After the Nags Head project, the towns north of Oregon Inlet entered into an agreement with Dare County and the towns sharing the cost of nourishment. At that time the county also moved forward with projects at Buxton and Avon. The county and towns finished beach nourishment projects by October 2017.
Outten explained that currently, new sources of revenue do not seem to exist. Although a law establishing the 70% shared funding between the federal government and towns is still on the books, Congress has not authorized money for it. The county has asked state legislators about the possibility of raising the occupancy tax and the answer was an emphatic no.
“The last time we went to ask for that, we were told, not only no but ‘h… no” and don’t come back anymore,” he said.
Outten also pointed out that even if a Rodanthe MSD was created using the same formula the county uses for Avon and Buxton, that would only represent an additional $636,000, well short of the approximately $20-$30 million needed for the initial phase of a nourishment project for the 2.5 miles of Rodanthe beach.
Questions from the audience, though, called into question whether beach nourishment in Rodanthe is solely a county issue. Cape Hatteras National Seashore (CHNS) beach property extends to the mean high tide line, making all Outer Banks beaches from South Nags Head to Ocracoke part of the National Park Service.

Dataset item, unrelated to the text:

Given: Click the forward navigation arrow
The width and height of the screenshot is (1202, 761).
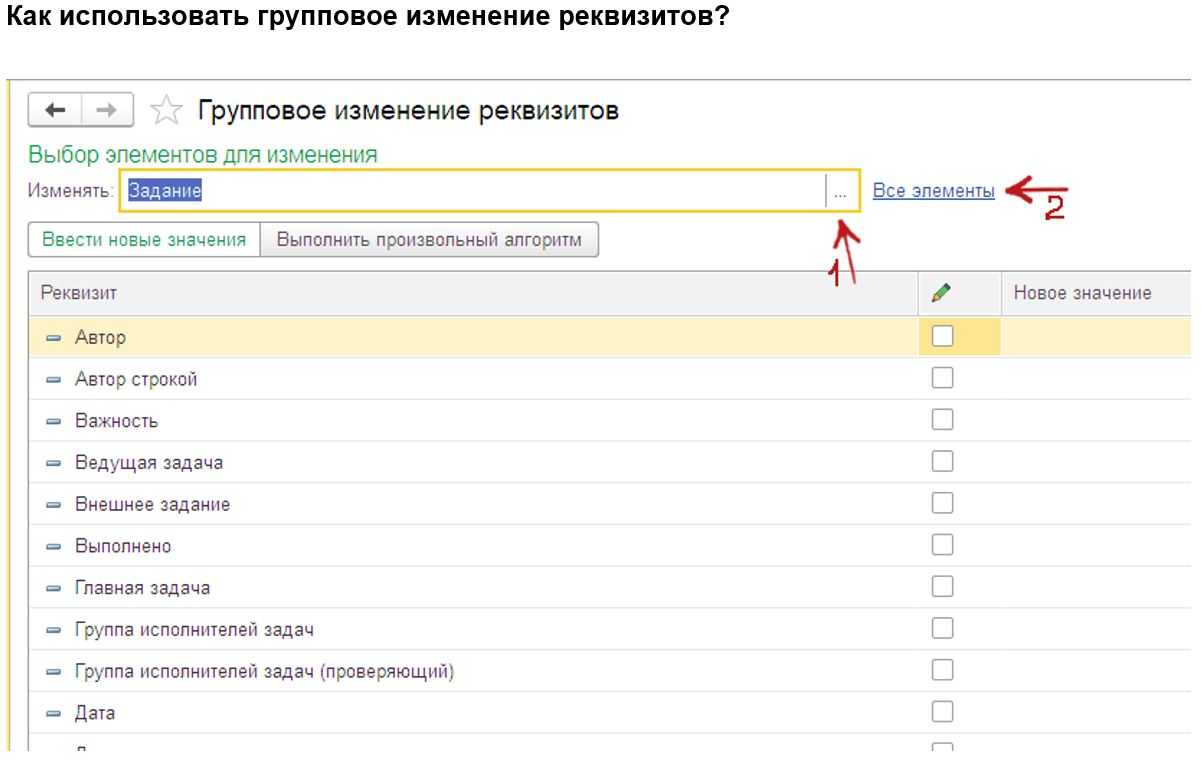Looking at the screenshot, I should pos(106,110).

Following Outten’s presentation, Jeff Ferebee of Camp Hatteras in Rodanthe pointed out that as early as 1916, the National Park Service Organic Act mandated protection for NPS resources.
“Specifically, the Act declares that the National Park Service has a dual mission to conserve public resources and provide for use and enjoyment in such a manner and by making such means as will leave them unimpaired for future generations,” Ferebee said.
He then told the audience that through the bipartisan Infrastructure Act, the Great American Outdoors Bill and NOAA funds earmarked for climate change mediation, there is well over $3 billion in funding has been earmarked for the NPS system.
“Congress has billions and billions of dollars that is set aside for public service. We’re just looking for 20, 30 million,” he said.
But CHNS Park Supervisor Dave Hallac pushed back, pointing out that there are 424 national parks in the system and every one of them is vying for some share of the money. He also noted that much of that money will be applied to projects that have been put off for years.
“The existing deferred maintenance backlog the National Park Service…is 22 billion [dollars]. Just here at Cape Hatteras Seashore, we have tens of millions of dollars of maintenance backlog,” he said.
Additionally, Hallac told the audience, nourishment projects require ongoing funding for maintenance. The NPS, which is funded annually through Congress, would not necessarily be given the money for renourishment.
Although officials were not optimistic about the prospects for a nourishment project in Rodanthe, Outten did point out there is a study of the Rodanthe beach being done at this time.
“The next step for us is to get the study, which we should have in the next 60 days or so and put a price tag on it. Once we have a price tag, we know what we’re asking for,” he said.